(Entries on target coordinates)
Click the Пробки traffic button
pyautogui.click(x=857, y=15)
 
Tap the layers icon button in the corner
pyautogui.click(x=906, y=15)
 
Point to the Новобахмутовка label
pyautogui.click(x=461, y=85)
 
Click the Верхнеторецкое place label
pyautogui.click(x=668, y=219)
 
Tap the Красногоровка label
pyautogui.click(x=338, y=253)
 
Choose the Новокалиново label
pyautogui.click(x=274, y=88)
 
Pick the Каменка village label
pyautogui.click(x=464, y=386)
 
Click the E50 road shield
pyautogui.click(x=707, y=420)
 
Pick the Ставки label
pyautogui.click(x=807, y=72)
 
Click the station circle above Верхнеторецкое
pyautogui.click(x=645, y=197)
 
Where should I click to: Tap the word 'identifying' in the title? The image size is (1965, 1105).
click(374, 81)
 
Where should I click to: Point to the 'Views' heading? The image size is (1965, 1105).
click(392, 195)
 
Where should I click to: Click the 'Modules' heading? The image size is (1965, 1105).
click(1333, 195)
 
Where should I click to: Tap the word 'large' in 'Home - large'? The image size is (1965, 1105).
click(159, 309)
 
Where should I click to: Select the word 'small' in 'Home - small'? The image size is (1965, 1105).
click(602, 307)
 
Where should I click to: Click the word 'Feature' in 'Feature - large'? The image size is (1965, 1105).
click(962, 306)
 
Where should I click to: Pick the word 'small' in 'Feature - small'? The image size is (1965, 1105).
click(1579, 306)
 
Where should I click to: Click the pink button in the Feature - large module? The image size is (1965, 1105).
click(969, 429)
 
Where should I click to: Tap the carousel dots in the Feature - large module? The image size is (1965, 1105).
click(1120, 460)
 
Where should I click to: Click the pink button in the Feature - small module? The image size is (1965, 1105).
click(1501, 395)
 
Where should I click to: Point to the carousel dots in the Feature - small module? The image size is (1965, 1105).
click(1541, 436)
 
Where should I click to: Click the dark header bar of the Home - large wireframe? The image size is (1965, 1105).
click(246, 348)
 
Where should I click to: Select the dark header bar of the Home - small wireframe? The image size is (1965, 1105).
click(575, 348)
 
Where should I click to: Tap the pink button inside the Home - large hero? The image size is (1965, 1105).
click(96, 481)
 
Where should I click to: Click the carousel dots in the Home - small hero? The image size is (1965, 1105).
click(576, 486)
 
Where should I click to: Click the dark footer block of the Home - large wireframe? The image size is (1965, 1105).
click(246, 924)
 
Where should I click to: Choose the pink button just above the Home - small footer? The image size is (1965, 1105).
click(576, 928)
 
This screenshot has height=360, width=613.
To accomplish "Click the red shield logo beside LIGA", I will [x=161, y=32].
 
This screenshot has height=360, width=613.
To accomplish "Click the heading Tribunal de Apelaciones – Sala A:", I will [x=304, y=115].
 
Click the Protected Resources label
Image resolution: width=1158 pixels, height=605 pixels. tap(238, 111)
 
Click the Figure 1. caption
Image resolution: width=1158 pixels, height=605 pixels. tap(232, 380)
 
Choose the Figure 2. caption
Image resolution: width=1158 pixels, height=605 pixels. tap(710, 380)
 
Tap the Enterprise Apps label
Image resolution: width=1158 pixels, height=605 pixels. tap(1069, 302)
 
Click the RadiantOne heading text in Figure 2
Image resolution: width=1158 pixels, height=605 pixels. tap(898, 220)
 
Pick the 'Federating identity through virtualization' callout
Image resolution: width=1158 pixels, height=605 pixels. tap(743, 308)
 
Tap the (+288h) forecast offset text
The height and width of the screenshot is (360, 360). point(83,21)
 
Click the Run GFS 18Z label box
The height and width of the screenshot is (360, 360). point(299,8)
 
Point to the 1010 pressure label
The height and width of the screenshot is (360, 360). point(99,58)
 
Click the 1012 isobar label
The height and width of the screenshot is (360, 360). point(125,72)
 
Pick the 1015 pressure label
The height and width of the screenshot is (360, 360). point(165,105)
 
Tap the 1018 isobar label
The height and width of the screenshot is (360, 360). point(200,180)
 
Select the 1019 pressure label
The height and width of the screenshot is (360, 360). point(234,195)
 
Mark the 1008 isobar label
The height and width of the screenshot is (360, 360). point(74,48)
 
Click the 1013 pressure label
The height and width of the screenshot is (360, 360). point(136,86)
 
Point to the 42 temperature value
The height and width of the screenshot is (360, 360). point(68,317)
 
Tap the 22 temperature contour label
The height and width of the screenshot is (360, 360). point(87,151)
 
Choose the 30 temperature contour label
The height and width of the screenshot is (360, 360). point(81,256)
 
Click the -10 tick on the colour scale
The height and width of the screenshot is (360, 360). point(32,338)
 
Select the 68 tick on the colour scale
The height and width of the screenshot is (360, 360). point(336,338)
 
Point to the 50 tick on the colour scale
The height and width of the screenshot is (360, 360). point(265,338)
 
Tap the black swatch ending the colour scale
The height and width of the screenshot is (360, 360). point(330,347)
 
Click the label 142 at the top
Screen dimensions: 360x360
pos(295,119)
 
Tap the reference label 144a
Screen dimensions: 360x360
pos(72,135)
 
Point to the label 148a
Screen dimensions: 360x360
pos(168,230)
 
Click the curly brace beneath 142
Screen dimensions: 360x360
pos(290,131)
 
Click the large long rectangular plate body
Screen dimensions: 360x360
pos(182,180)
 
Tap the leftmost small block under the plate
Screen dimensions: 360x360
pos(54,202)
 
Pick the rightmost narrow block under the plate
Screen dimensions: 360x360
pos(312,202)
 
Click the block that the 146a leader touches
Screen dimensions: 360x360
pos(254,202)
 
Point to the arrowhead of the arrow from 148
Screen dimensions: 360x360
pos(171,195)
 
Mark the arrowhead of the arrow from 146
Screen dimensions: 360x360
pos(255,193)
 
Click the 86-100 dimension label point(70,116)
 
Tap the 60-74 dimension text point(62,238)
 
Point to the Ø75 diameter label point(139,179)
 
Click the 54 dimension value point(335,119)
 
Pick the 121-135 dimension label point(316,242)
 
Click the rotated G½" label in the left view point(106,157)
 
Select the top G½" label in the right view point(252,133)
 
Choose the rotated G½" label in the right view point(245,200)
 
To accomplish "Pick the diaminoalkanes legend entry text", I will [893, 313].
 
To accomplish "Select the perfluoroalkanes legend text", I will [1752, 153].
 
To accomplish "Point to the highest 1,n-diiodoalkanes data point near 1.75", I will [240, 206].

Your goal >>
Which rows contain the string "plate"? Extract each such row in full, matching uppercase and lowercase exactly.

Result below >>
Click the large long rectangular plate body
Tap the leftmost small block under the plate
Pick the rightmost narrow block under the plate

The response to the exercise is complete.